(To do) Convert every line of the records below into a JSON list of strings, one string per line, skipping blank lines.

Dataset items

=====

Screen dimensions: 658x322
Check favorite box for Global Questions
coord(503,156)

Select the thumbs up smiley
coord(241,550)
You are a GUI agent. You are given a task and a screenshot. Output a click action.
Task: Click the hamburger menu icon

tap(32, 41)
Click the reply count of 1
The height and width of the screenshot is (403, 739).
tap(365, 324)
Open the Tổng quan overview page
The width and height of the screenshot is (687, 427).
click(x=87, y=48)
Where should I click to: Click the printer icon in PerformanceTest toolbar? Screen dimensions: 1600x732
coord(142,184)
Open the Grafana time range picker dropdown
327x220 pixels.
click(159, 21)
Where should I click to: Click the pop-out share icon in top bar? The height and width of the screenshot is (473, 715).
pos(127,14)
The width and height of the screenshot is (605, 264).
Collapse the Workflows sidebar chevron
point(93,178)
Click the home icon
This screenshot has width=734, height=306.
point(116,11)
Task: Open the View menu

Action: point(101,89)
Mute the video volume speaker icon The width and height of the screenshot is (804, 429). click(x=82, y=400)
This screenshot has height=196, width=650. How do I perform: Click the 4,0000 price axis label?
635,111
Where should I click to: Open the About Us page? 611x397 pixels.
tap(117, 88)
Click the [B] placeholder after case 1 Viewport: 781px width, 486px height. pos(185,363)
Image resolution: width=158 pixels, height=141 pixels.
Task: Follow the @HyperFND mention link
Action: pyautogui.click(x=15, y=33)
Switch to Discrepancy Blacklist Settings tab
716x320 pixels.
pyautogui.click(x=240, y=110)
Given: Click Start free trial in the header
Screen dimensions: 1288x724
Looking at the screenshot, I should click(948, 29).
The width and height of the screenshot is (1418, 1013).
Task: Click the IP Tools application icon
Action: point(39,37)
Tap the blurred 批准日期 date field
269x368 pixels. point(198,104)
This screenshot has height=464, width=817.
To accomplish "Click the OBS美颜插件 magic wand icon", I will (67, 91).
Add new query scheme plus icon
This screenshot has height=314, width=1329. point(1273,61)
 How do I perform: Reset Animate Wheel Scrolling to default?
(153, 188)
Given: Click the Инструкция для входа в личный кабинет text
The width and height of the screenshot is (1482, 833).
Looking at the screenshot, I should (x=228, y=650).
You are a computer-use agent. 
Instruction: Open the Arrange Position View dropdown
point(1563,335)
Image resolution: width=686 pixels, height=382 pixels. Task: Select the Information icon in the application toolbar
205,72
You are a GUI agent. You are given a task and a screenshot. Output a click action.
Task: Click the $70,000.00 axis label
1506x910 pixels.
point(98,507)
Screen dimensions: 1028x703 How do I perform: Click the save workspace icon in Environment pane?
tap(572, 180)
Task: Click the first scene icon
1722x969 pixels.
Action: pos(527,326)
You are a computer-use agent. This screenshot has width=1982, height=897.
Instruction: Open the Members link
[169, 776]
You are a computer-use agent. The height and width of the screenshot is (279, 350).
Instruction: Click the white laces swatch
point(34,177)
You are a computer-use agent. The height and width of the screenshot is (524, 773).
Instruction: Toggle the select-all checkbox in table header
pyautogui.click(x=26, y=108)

=====

(Task output)
[
  "Screen dimensions: 658x322",
  "Check favorite box for Global Questions",
  "coord(503,156)",
  "Select the thumbs up smiley",
  "coord(241,550)",
  "You are a GUI agent. You are given a task and a screenshot. Output a click action.",
  "Task: Click the hamburger menu icon",
  "tap(32, 41)",
  "Click the reply count of 1",
  "The height and width of the screenshot is (403, 739).",
  "tap(365, 324)",
  "Open the Tổng quan overview page",
  "The width and height of the screenshot is (687, 427).",
  "click(x=87, y=48)",
  "Where should I click to: Click the printer icon in PerformanceTest toolbar? Screen dimensions: 1600x732",
  "coord(142,184)",
  "Open the Grafana time range picker dropdown",
  "327x220 pixels.",
  "click(159, 21)",
  "Where should I click to: Click the pop-out share icon in top bar? The height and width of the screenshot is (473, 715).",
  "pos(127,14)",
  "The width and height of the screenshot is (605, 264).",
  "Collapse the Workflows sidebar chevron",
  "point(93,178)",
  "Click the home icon",
  "This screenshot has width=734, height=306.",
  "point(116,11)",
  "Task: Open the View menu",
  "Action: point(101,89)",
  "Mute the video volume speaker icon The width and height of the screenshot is (804, 429). click(x=82, y=400)",
  "This screenshot has height=196, width=650. How do I perform: Click the 4,0000 price axis label?",
  "635,111",
  "Where should I click to: Open the About Us page? 611x397 pixels.",
  "tap(117, 88)",
  "Click the [B] placeholder after case 1 Viewport: 781px width, 486px height. pos(185,363)",
  "Image resolution: width=158 pixels, height=141 pixels.",
  "Task: Follow the @HyperFND mention link",
  "Action: pyautogui.click(x=15, y=33)",
  "Switch to Discrepancy Blacklist Settings tab",
  "716x320 pixels.",
  "pyautogui.click(x=240, y=110)",
  "Given: Click Start free trial in the header",
  "Screen dimensions: 1288x724",
  "Looking at the screenshot, I should click(948, 29).",
  "The width and height of the screenshot is (1418, 1013).",
  "Task: Click the IP Tools application icon",
  "Action: point(39,37)",
  "Tap the blurred 批准日期 date field",
  "269x368 pixels. point(198,104)",
  "This screenshot has height=464, width=817.",
  "To accomplish \"Click the OBS美颜插件 magic wand icon\", I will (67, 91).",
  "Add new query scheme plus icon",
  "This screenshot has height=314, width=1329. point(1273,61)",
  " How do I perform: Reset Animate Wheel Scrolling to default?",
  "(153, 188)",
  "Given: Click the Инструкция для входа в личный кабинет text",
  "The width and height of the screenshot is (1482, 833).",
  "Looking at the screenshot, I should (x=228, y=650).",
  "You are a computer-use agent. ",
  "Instruction: Open the Arrange Position View dropdown",
  "point(1563,335)",
  "Image resolution: width=686 pixels, height=382 pixels. Task: Select the Information icon in the application toolbar",
  "205,72",
  "You are a GUI agent. You are given a task and a screenshot. Output a click action.",
  "Task: Click the $70,000.00 axis label",
  "1506x910 pixels.",
  "point(98,507)",
  "Screen dimensions: 1028x703 How do I perform: Click the save workspace icon in Environment pane?",
  "tap(572, 180)",
  "Task: Click the first scene icon",
  "1722x969 pixels.",
  "Action: pos(527,326)",
  "You are a computer-use agent. This screenshot has width=1982, height=897.",
  "Instruction: Open the Members link",
  "[169, 776]",
  "You are a computer-use agent. The height and width of the screenshot is (279, 350).",
  "Instruction: Click the white laces swatch",
  "point(34,177)",
  "You are a computer-use agent. The height and width of the screenshot is (524, 773).",
  "Instruction: Toggle the select-all checkbox in table header",
  "pyautogui.click(x=26, y=108)"
]